Desk editor's note, referee report, simulated authors' rebuttal, and a circularity audit. Tearing a paper down is the easy half of reading it; the pith above is the substance, this is the friction.

Desk Editor's Note private letter to a colleague

The k-means view of CoT on graphs is a usable framing but the central Transformer correspondence is asserted without equations or derivation.

read the letter

The key takeaway is that this paper gives chain-of-thought on graphs a clustering interpretation through k-means, which might help with designing more interpretable reasoning steps, but the claimed formal link between Transformer blocks and k-means needs to be shown explicitly to be convincing.

They start from the observation that current graph CoT approaches use separate architectures for the graph part and the reasoning part, which keeps semantic and topological information from interacting closely across steps. KCoT aims to bring them together in one framework. The theoretical contribution is the mapping that turns reasoning into assignment and update phases like in k-means. From there they build the Semantic Discriminating Prompt to make those steps part of the CoT process, plus an alignment method that incorporates graph structure into the evolving representations. The experiments section reports better results than prior methods on the usual benchmarks.

This framing is new in how directly it applies the clustering view to graph CoT. It takes ideas from both areas and combines them into a practical prompt and alignment strategy. The benchmark gains suggest the approach has some practical merit.

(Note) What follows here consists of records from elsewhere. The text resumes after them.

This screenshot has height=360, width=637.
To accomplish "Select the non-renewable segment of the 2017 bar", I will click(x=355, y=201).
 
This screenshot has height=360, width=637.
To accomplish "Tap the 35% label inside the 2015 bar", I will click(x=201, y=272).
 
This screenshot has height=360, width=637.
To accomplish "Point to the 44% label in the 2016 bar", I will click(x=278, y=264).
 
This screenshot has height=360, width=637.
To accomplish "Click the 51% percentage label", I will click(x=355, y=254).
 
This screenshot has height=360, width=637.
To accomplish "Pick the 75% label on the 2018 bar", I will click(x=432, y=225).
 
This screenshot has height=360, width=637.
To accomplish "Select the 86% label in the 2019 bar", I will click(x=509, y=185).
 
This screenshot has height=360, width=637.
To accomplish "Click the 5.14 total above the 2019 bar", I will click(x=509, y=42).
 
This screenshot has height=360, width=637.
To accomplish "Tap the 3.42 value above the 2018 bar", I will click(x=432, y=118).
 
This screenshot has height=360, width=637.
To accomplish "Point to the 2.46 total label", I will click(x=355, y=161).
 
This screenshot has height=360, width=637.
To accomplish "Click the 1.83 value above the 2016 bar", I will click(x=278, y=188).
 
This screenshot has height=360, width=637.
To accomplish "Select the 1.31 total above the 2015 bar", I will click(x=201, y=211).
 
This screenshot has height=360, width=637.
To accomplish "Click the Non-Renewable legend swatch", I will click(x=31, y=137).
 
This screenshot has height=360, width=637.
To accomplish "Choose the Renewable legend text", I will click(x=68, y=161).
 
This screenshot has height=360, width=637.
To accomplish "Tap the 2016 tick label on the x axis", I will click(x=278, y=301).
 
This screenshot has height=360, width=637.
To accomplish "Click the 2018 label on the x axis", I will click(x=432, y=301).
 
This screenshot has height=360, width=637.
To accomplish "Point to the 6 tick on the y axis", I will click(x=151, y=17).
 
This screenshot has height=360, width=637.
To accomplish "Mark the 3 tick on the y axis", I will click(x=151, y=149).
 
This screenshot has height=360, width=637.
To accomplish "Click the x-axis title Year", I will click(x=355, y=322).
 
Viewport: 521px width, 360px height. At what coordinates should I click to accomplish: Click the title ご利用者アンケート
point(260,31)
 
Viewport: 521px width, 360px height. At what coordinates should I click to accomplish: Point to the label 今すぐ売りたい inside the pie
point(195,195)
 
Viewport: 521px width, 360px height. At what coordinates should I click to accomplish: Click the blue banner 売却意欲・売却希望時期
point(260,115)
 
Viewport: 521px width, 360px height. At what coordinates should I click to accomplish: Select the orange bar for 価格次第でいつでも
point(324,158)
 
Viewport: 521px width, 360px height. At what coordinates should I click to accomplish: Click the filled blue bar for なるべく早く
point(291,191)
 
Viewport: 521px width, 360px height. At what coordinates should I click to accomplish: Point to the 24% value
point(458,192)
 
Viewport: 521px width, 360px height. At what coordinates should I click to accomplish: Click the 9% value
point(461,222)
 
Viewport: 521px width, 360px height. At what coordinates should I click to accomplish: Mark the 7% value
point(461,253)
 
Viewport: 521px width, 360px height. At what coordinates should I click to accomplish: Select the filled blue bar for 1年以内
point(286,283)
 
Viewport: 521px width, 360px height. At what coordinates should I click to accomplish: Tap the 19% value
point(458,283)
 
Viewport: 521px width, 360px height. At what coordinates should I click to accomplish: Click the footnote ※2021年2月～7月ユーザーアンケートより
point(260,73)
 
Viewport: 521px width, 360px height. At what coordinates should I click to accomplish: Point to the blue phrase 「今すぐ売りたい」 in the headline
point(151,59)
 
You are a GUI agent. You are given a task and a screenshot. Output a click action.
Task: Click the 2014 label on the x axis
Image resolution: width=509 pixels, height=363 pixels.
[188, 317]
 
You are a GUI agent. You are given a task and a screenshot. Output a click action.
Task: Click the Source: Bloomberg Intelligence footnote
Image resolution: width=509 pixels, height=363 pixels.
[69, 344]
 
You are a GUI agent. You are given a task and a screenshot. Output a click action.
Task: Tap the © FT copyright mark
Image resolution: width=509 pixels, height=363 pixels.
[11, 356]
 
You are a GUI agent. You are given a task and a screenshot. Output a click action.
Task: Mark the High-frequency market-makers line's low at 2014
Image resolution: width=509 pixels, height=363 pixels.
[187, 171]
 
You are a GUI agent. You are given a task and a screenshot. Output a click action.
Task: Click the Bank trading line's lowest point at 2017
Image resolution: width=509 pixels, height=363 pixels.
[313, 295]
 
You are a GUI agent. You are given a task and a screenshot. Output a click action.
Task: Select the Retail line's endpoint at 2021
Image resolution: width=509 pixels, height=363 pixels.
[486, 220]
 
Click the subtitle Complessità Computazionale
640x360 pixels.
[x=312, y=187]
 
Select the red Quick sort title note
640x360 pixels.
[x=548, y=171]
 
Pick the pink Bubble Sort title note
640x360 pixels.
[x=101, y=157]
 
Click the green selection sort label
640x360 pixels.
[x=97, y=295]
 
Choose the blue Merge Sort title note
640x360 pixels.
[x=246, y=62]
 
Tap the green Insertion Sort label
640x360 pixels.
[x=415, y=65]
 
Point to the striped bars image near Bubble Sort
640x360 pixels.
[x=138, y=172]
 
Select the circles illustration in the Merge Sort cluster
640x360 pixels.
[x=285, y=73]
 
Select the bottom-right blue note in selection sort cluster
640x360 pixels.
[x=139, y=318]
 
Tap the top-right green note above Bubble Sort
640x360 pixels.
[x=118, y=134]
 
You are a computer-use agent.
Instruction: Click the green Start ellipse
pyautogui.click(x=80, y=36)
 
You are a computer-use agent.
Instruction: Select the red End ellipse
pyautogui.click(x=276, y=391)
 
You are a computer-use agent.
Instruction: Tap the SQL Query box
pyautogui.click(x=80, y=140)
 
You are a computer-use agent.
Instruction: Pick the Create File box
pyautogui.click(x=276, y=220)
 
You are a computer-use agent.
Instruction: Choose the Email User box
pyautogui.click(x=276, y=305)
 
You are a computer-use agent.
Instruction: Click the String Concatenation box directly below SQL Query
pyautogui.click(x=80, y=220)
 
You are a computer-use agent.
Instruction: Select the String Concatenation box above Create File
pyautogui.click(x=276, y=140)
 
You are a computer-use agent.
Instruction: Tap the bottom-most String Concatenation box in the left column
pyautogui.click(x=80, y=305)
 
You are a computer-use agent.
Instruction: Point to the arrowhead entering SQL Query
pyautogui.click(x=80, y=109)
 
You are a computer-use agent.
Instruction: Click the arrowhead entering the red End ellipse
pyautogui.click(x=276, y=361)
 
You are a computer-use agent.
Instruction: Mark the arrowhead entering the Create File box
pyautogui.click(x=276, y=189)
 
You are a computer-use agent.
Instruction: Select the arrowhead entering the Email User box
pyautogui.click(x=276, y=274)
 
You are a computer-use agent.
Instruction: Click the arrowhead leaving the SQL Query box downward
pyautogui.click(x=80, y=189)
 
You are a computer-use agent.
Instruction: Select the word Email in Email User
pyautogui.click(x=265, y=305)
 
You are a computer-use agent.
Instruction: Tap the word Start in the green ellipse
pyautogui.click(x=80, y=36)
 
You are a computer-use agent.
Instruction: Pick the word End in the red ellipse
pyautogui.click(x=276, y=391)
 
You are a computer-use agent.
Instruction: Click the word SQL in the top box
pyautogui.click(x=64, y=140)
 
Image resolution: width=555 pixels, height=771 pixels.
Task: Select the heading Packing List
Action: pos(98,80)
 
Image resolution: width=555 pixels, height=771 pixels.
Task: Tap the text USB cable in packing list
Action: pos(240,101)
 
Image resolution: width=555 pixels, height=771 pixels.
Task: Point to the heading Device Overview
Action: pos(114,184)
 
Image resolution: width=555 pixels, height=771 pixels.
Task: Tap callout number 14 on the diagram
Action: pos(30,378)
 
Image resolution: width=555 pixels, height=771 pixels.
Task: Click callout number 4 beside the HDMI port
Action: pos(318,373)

The soft spot is the central theoretical claim. The abstract presents a formal mathematical correspondence, but without the actual equations or proof steps visible, it's difficult to assess whether the Transformer operations truly equate to the k-means iterations or if it's a looser analogy that uses soft attention for assignment. The stress-test note is right to flag this, because if extra assumptions are needed about how CoT tokens map to centroids, the whole interpretation of reasoning as clustering iterations weakens. Minor issues might include more detail on how the alignment strategy is implemented without introducing new hyperparameters that aren't controlled for.

Overall, this is for folks working on reasoning methods for text-attributed graphs and LLMs. Someone looking for new ways to structure CoT prompts could find the Semantic Discriminating Prompt useful to try out. The paper shows clear thinking in connecting the dots between clustering and reasoning, even if the math needs verification.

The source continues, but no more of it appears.